A posição foi assumida pelo presidente da direcção da Associação Nacional de Café, Cacau e Palmar de Angola (Cafang), João Ferreira, admitindo que o tempo é de "reconstruir" o sector, que em 1973 fez do país o segundo maior exportador em África, com 240.000 toneladas num ano.

"Não tenho a mínima dúvida que o café, se for assumido como tal, pelo Estado, pelas associações, pelos produtores, tem tudo para ser o segundo produto de exportação do país", aponta João Ferreira, que coloca a tónica da preocupação no envelhecimento dos cafeeiros, sobretudo plantados ainda no período colonial, e da própria mão-de-obra, com a fuga dos mais novos do campo para as cidades.

Com uma rentabilidade de apenas 130 quilogramas de café por hectare (402 quilogramas em 1973), muito abaixo de outros países, mais competitivos, e cafeeiros com 50 anos que ainda produzem, sem mudas e abandonados durante as quase três décadas de guerra civil, Angola apresenta como vantagem não ter falta de água ou de terrenos para cultivo, em 11 das 18 províncias.

"Mas é preciso que alguém trabalhe o café, precisamos de fixar os mais novos. E depois precisamos de financiamento, de estradas e de subsídios", defendeu o presidente da Cafang, à margem do habitual encontro mensal organizado pela Câmara de Comércio Estados Unidos - Angola, realizado na noite de sexta-feira, em Luanda.

Este encontro serviu para abordar, com empresários, as oportunidades do sector do café em Angola e o relançamento da sua cultura, negócio que actualmente vale pouco mais de 15 milhões de dólares de facturação, com as variantes Arábica e Robusta.

Segundo Sara Bravo, presidente do Fundo de Desenvolvimento do Café de Angola (FDCA), com uma aposta forte no sector, retomando os níveis de produção do passado, o país teria condições para garantir uma quota de 10% das necessidades internacionais, gerando um volume de negócios superior a 2.000 milhões de dólares.

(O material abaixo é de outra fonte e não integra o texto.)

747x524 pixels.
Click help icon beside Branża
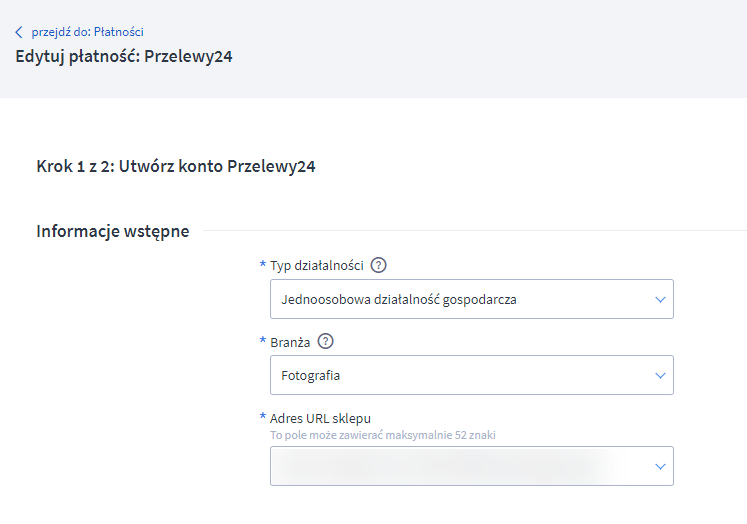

Ou seja, praticamente o dobro do que rende a exportação de diamantes, que são actualmente o segundo produto de exportação de Angola.

Contudo, admitiu Sara Bravo, à margem do mesmo encontro, até lá, os desafios do café angolano "ainda são muitos". "Faltam insumos, há um baixo fornecimento de mudas, de instrumentos de trabalho e de qualidade. Fazemos muito trabalho manual, há falta de adubos e temos uma infraestrutura muito fraca, temos poucos descasques e apenas duas máquinas de beneficiamento do café no país", lamentou.

A produção de café, que até 1974 foi a principal fonte de receitas de Angola, chegou a cair até um mínimo de 1.241 toneladas em 2001. O êxodo dos agricultores após a independência, em 1975, a falta de gestão qualificada das terras e a destruição provocada pela guerra ajudam a explicar um cenário que reduziu os 596.000 hectares de cultivo de café para os actuais 53.000 hectares e 25.000 produtores, sobretudo nas províncias do Uíge e do Kuanza Sul.

Para alterar este cenário, o FDCA defende a reestruturação e modernização do sector, admitindo avançar para contratos de partilha com os produtores. O problema é que com uma dotação à volta de 300 milhões de kwanzas (um milhão de euros), pouco pode fazer: "É mesmo difícil fazer a promoção do café sem os fundos, mas o trabalho está aí, tem de ser feito e com os poucos recursos vamos fazendo alguma coisa, dando algum apoio, mas não é suficiente", admite Sara Bravo.